Rien d’étonnant non plus à ce que la lutte contre la corruption soit un élément central de la réussite des Objectifs de développement durable (ODD), en particulier l’objectif 16, qui appelle la communauté internationale à «promouvoir l’avènement de sociétés pacifiques et ouvertes à tous aux fins du développement durable, assurer l’accès de tous à la justice et mettre en place, à tous les niveaux, des institutions efficaces, responsables et ouvertes à tous». L’objectif 16 prévoit des buts spécifiques relatifs à la lutte contre la corruption, les pots-de-vin et les flux financiers illicites. Mais au-delà de cela, la réalisation de tous les autres ODD nécessitera au premier chef de s’attaquer à ce cancer corrosif qu’est la corruption. Je le répète, on ne construit pas une maison sur des fondations qui pourrissent.

S’attaquer à la corruption est particulièrement important dans le contexte actuel. Je pense ici à l’ampleur de l’évasion fiscale, révélée récemment par de scandaleuses révélations, à la montée de la méfiance à l’égard des institutions traditionnelles, accusées de ne profiter qu’aux initiés et aux nantis, et à l’importance de s’attaquer en priorité à des problèmes tels que l’incertitude des perspectives d’emploi, l’augmentation des inégalités et l’intensification de la pression environnementale.

Le rôle du FMI

En quoi le FMI peut-il aider? En ce moment même, nous revoyons de fond en comble notre politique de lutte contre la corruption, afin de la rendre plus efficace dans le contexte mondial actuel.

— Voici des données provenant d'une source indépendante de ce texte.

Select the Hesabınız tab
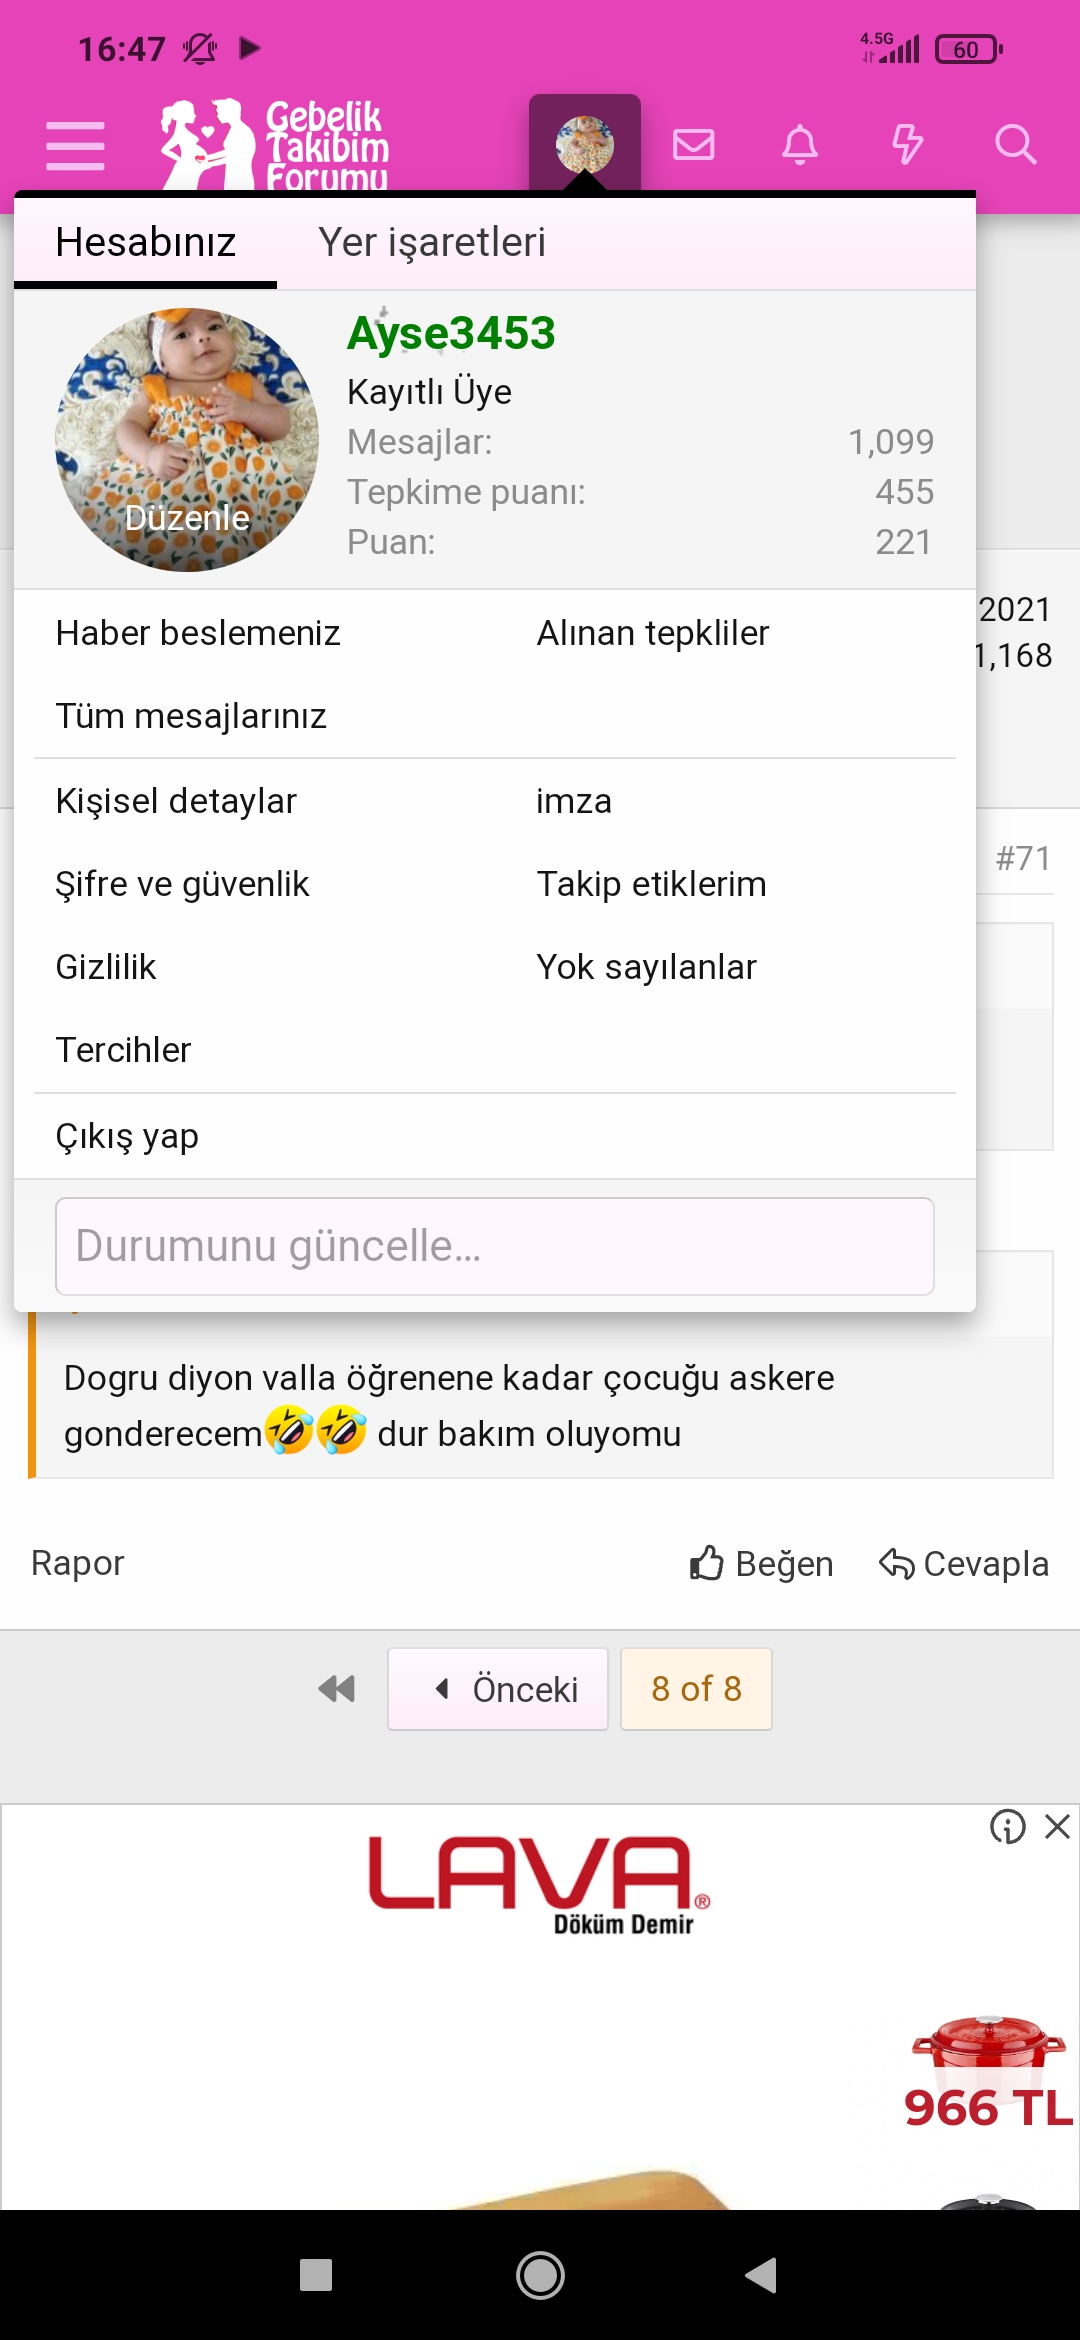 tap(146, 243)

Je ne voudrais pas préjuger de ce travail qui est en cours, mais certains points sont clairs. Tout d’abord, même si le FMI possède une politique de lutte contre la corruption, qui date de 1997, cette politique pourrait être appliquée avec plus de rigueur et de constance, et accompagnée de recommandations concrètes et précises. À cet égard, il est particulièrement important de se montrer impartial. La corruption peut gangrener les pays riches comme les pays pauvres, les grands pays comme les petits pays, les pays stables comme les pays fragiles. Toutes les fois et partout où nous jugeons qu’elle compromet gravement la croissance inclusive et la stabilité macroéconomique, nous devons analyser la situation avec la plus grande attention et discuter en toute franchise des messages politiques avec les gouvernements.

En deuxième lieu, nous devons tous reconnaître que la corruption est un monstre à deux mains : derrière tout corrompu, il y a un corrupteur. Les agents chargés de la lutte contre la corruption doivent remonter les filières. Cela suppose notamment de s’attaquer aux problèmes d’impunité et de malversations dans le secteur privé, y compris au sein de grandes entreprises établies dans des capitales de premier plan, qui se livrent à la corruption de fonctionnaires étrangers. Le FMI doit avoir une discussion franche avec ses pays membres dont des citoyens et des entreprises se trouvent fréquemment impliqués dans de tels actes et dont les institutions facilitent le blanchiment de sommes amassées par la fraude fiscale, la fraude financière et la corruption. La corruption est l’un des aspects sombres de la mondialisation, et nous devons la mettre en lumière. C’est de la plus grande importance pour la légitimité d’une mondialisation qui, j’en suis convaincue, peut — et doit — faire le bien de tous.

Nous n’avons pas dit notre dernier mot sur ce sujet, je peux vous l’assurer!